The resulting plot shows how well the model predicts the observed weights. The black line shows the real data, while the blue curves show what our model now thinks is likely.

You’ll notice it’s more concentrated than the prior predictive. That’s the model learning. After seeing the data, our uncertainty about weight has narrowed sifnificantly

This is a nice sanity check that confirms our model is reasonable and captures the data-generating process well.

What did the model learn?

Here is what the posterior tells us:

  • The intercept (average weight at mean height) is around 58 kg.
  • The slope is about 2.7 kg per SD of height: so taller people do weight more, but the effect isn’t huge.
  • The sigma (unexplained variation in weight) is around 4.6 kg, showing there’s still some natural variabilty not captured by height alone.

These estiamtes make sense, and most importantly, they came from priors we were happy with, so we can trust the posterior.

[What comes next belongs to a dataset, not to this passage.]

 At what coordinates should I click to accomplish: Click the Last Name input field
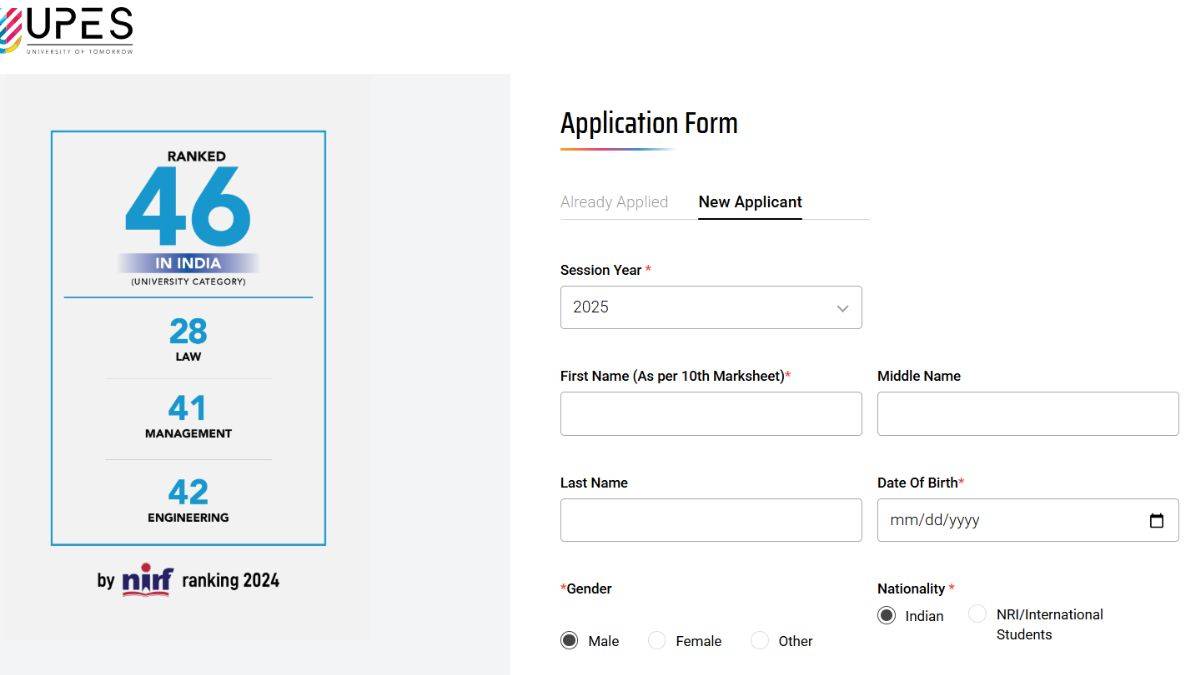710,519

Wrap-up: what we learned about priors

Let’s recap what we did:

  • We started with vague priors, saw that they produced absurd predictions, and realized that was a problem.
  • We refined those priors using basic knowledge, and verified our assumptions using prior predictive checks.
  • Once we were happy, we ran inference, and saw how the model combined our beliefs and data to update our understanding.

Bayesian modeling is not just about plug n’ chug the data. It is about thinking carefully and honestly about what you believe and letting the data update that belief.

The key takeaway: keep in mind where to begin when choosing priors, check them, and don’t be afraid to tweak them. Your model will thank you.